O bolo de cenoura e a Cpamp
A contribuição que a Associação Brasileira dos Comercializadores de Energia (Abraceel) fará à Consulta Pública 151/23, do Ministério de Minas e Energia, está pronta. Este editor, que procura exercer o velho e bom jornalismo e às vezes sabe das coisas, teve acesso ao documento.
Trata das alterações nos modelos matemáticos de formação de preços para 2024, trabalho que vem sendo desenvolvido e liderado pela Comissão Permanente para Análise de Metodologias e Programas Computacionais do Setor Elétrico (Cpamp).
Essa contribuição é um trabalho bem feito. Tem 11 páginas e será assinado por quatro especialistas da Abraceel, sendo um o vice-presidente de Energia da associação.
Este comentário está sendo feito porque o assunto é emblemático de uma tese que vem sendo colocada por este editor, no site “Paranoá Energia”, há muito tempo. E ninguém se sensibiliza pelo assunto, principalmente aqueles que tomam decisões como funcionários qualificados do governo e congressistas.
Ou seja, há um absoluto desperdício de recursos financeiros, humanos e técnicos na preservação de um modelo matemático de formação de preços na área de energia elétrica, que simplesmente não funciona. Já deu o que tinha que dar. Hora de mudar de página. Só que ninguém faz nada a não ser manter o modelo respirando por aparelhos.
Por que não se pode jogar tudo isso fora e começar de novo, com a mais elementar relação comercial que existe, há centenas de anos? Alguém diz que está sendo vendendo algo por tanto e quem está comprando aceita o preço proposto, pechincha ou busca outro vendedor. É assim que funciona nos mercados e que torna o capitalismo exuberante.
Sem entrar no mérito da contribuição da Abraceel, que, aliás, detona a proposta da Cpamp (em linguagem técnica e de alto nível, mas o fato é que detona), conforme antecipado por este site há poucos dias, ela não pode ser vista isoladamente e tem que ser analisada num contexto.
Para produzir a sua contribuição, a Abraceel não tomou uma decisão isolada. Além de mobilizar a sua equipe técnica, democraticamente, como se espera de uma associação, ouviu os representantes das empresas associadas numa reunião virtual. Dela participaram 190 pessoas. Sabe-se lá por quanto tempo, mas um exército de especialistas de alto nível deixou de fazer o que estava fazendo e foi participar do “call” da Abraceel. Sem contar que é gente altamente especializada, que vem estudando o assunto há muito tempo e refletindo sobre as suas vantagens e desvantagens.
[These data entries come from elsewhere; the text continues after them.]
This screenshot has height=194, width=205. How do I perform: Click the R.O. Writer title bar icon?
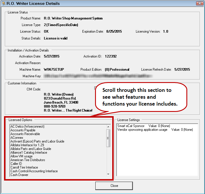coord(4,4)
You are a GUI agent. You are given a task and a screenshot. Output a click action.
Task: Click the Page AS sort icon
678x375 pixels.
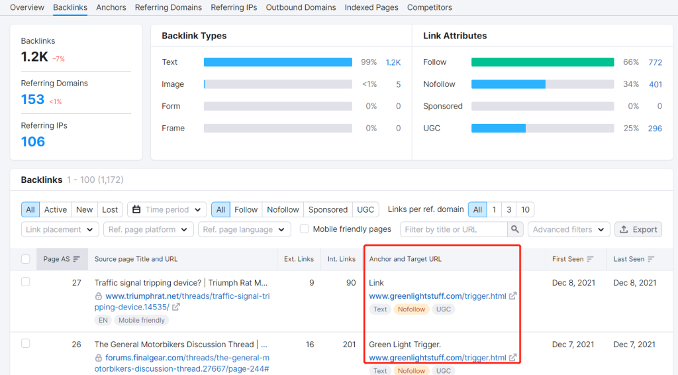pos(77,259)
Vejam bem: aqui estamos falando de uma única associação empresarial do setor elétrico. Existem quase 30 por aí, o que, aliás, é outro absurdo, mas é um absurdo privado e em outro momento este site pretende entrar na questão. Esse contexto se repete por outras associações e agentes. É lógico. Da correta aplicação ou não dos programas computacionais na formação de preços do setor elétrico, quem vende e compra energia saberá se vai ganhar ou perder dinheiro. E tudo com base num troço que foi fulminado pela Abraceel. Outros agentes certamente pensam da mesma forma, pois eles conversam entre si e formam uma opinião implacável, embora tenham muitas vezes objetivos estratégicos diferentes.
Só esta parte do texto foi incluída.